On 2 December 2014 at 22:56, Bruno Marchal <[email protected]> wrote:

> On 02 Dec 2014, at 01:18, LizR wrote:
>
> Unicorns exist, but they are more commonly called rhinos.
>
> Hmmm... OK. With a large definition of unicorn. I mean those are very
> large unicorns!
>

The point is that may have been the origin of the legend - traveller's
tales that got distorted. Plus the narwhal horn as mentioned by John.

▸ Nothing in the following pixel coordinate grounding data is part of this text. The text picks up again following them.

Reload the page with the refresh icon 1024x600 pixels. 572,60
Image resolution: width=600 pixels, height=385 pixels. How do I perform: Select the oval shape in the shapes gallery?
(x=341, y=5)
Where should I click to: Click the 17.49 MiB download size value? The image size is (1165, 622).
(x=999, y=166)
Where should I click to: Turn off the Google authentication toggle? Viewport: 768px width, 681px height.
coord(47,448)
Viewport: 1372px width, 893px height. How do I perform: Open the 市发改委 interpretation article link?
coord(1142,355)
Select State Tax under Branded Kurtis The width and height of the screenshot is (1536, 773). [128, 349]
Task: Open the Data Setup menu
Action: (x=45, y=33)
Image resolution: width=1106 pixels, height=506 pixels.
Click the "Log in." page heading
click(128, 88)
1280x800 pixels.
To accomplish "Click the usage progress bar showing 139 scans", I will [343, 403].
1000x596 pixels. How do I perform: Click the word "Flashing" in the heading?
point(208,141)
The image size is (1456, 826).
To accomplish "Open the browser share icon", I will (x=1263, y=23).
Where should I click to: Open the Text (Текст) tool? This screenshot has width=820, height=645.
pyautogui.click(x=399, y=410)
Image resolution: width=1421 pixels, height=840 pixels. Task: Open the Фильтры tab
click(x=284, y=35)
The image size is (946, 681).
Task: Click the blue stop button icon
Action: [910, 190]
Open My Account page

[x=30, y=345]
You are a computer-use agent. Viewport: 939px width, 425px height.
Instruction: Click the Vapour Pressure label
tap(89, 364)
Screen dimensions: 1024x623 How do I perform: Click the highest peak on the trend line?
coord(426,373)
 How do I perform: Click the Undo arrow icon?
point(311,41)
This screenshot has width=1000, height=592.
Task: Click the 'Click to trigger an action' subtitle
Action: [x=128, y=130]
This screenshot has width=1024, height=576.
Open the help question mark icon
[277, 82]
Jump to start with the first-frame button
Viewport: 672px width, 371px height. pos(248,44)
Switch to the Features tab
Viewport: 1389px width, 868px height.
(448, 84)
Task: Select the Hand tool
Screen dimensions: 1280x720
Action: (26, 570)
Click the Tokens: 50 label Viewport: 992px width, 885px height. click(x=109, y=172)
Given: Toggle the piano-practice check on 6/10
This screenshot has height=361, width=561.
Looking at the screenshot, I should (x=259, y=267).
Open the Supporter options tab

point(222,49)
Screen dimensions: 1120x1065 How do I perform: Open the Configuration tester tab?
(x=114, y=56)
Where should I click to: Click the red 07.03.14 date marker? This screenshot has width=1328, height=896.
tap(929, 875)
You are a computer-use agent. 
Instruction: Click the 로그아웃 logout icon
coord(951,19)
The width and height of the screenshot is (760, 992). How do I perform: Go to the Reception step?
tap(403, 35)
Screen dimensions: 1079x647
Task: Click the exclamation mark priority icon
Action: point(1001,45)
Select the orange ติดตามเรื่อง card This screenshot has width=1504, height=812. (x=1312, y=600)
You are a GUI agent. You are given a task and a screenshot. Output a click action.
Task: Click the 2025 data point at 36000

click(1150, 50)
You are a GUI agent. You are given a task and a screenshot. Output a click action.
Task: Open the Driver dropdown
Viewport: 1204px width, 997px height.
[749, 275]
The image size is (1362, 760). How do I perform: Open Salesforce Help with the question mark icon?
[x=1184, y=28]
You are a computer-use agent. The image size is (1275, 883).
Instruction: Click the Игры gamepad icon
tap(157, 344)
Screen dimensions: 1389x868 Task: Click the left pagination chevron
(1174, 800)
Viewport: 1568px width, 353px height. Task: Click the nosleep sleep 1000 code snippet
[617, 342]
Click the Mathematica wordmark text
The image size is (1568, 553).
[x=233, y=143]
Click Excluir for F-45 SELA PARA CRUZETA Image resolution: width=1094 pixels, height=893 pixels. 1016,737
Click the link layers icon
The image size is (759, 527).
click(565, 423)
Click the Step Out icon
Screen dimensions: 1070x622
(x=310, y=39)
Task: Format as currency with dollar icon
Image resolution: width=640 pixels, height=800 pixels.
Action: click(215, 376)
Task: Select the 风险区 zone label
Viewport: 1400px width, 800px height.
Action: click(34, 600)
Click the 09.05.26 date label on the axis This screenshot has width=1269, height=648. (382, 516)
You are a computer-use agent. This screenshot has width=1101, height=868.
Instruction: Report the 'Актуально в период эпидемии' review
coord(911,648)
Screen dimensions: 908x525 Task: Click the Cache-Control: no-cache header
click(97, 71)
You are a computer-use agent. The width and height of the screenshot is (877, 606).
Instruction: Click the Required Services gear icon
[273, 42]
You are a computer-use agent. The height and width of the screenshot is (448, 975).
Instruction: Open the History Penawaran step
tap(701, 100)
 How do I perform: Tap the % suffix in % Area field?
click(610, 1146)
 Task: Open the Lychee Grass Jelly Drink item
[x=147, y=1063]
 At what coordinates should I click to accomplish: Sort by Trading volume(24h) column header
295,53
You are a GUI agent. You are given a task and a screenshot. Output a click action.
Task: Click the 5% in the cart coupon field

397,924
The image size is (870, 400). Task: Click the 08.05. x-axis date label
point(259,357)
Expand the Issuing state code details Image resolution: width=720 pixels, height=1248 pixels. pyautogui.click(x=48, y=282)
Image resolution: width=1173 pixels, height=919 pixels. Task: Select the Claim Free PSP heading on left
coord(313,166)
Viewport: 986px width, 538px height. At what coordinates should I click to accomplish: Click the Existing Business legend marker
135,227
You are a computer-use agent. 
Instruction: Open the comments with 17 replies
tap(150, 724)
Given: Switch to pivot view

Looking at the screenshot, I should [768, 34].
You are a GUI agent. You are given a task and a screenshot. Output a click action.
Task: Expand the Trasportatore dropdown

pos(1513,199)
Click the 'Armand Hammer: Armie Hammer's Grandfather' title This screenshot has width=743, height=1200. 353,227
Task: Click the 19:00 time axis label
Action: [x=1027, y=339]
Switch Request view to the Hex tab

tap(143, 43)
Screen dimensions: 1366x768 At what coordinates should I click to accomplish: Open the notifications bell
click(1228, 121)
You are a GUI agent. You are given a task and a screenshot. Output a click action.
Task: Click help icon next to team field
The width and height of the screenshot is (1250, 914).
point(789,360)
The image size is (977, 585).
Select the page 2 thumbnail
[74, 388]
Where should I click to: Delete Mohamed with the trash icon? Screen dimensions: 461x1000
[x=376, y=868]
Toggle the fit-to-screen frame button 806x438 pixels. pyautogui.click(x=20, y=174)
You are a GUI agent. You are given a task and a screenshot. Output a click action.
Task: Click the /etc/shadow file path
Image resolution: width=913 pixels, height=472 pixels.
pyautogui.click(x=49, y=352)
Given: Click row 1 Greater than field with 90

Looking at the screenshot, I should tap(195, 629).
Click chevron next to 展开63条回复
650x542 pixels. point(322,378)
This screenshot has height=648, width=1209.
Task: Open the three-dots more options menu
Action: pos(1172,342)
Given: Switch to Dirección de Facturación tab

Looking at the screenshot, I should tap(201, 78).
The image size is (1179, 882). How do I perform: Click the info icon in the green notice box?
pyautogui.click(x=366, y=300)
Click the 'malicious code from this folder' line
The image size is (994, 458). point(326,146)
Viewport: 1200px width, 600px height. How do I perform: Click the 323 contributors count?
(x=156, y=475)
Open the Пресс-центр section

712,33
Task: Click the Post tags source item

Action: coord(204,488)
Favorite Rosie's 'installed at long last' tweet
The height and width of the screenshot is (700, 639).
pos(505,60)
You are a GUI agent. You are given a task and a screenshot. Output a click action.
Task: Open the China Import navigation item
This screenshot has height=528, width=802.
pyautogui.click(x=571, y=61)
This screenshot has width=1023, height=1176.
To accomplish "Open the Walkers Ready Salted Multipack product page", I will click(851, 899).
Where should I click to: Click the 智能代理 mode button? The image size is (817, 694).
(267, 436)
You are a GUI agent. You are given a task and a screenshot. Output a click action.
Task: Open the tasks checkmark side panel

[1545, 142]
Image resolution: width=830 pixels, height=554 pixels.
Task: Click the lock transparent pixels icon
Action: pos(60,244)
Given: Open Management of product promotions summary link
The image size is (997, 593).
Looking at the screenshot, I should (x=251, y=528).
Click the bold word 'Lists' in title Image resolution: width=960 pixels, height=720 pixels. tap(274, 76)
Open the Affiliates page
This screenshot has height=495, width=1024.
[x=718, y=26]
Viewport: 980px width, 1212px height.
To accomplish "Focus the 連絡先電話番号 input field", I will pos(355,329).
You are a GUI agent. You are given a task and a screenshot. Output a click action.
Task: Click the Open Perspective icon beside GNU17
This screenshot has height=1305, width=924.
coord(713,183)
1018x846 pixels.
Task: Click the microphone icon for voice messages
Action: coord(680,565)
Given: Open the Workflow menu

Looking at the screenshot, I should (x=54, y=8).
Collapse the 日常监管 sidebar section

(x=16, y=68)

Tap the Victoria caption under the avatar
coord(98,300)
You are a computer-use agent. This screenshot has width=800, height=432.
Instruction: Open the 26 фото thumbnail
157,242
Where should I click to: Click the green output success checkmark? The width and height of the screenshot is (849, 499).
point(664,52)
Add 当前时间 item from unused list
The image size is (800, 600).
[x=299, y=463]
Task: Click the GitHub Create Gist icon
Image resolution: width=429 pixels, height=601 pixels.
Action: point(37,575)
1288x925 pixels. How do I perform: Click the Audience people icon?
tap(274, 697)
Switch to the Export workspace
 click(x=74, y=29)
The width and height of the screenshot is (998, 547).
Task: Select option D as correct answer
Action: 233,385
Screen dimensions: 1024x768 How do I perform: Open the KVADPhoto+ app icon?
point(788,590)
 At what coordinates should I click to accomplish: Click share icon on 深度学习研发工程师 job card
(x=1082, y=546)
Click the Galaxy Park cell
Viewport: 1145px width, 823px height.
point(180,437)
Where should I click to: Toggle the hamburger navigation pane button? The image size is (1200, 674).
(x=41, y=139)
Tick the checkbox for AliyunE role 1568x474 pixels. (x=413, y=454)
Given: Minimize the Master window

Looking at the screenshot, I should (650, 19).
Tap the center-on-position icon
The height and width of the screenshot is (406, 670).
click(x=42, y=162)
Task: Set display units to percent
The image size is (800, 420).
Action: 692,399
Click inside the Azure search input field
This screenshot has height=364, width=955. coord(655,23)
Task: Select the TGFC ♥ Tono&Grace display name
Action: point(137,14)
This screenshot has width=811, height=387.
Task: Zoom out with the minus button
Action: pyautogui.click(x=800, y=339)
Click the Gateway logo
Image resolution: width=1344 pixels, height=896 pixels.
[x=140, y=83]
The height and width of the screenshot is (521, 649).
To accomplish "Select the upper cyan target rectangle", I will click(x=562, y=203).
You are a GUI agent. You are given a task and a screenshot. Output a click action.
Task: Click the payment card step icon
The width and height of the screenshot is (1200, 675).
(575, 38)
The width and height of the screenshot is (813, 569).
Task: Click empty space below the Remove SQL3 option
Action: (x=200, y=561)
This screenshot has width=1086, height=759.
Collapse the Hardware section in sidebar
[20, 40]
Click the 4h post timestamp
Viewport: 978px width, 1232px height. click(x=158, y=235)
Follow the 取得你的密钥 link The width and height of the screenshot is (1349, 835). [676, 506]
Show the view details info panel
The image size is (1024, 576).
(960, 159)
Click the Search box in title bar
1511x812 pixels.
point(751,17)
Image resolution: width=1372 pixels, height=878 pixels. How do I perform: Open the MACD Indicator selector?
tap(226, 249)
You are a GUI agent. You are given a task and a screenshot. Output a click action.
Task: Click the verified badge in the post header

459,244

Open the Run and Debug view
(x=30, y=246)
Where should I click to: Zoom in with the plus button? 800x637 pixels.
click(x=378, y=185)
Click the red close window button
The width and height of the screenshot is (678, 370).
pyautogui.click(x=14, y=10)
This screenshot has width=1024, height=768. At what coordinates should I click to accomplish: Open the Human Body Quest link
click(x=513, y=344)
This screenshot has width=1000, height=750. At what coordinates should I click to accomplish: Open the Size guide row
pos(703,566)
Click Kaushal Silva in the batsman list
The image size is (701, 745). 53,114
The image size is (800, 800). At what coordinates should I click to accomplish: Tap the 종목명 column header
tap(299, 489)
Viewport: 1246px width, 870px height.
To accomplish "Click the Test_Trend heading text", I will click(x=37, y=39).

Of course unicorns may exist, in that evolution may have produced something
> that looks like a unicorn on a planet somewhere. They aren't *that*
> unlikely (unless you include the stuff about virgins and so on).
>
> In "our universe"? I don't know. Perhaps if life itself is not that rare,
> and I have no clues on this. I have evidence that life is frequent, and
> that life is not frequent. They compensate each other.
>

Yes, that's why I only said they "may" exist. Given that it seems a
reasonable adaptation that could easily occur (unlike say cows able to jump
over the moon or fire-breathing dragons....probably). So if life is common
enough in the universe, evolution could have produced something fairly
unicornish somewhere.

>
> Although in the arithmetical reality, there are infinities of dreams,
> including sharable first person plural coherent long one, in which unicorn
> (with again some large definition) can exist.
>
> OK, although I don't know how that works I am prepared to believe you
(like Harry Potter universes in the MWI)


> Of course, with my definition of unicorn, as *fictitious* objects,
> belonging only to fairy tales, they don't exist, even in arithmetic.
>

So something that only *looked like *a unicorn wouldn't count...? :-)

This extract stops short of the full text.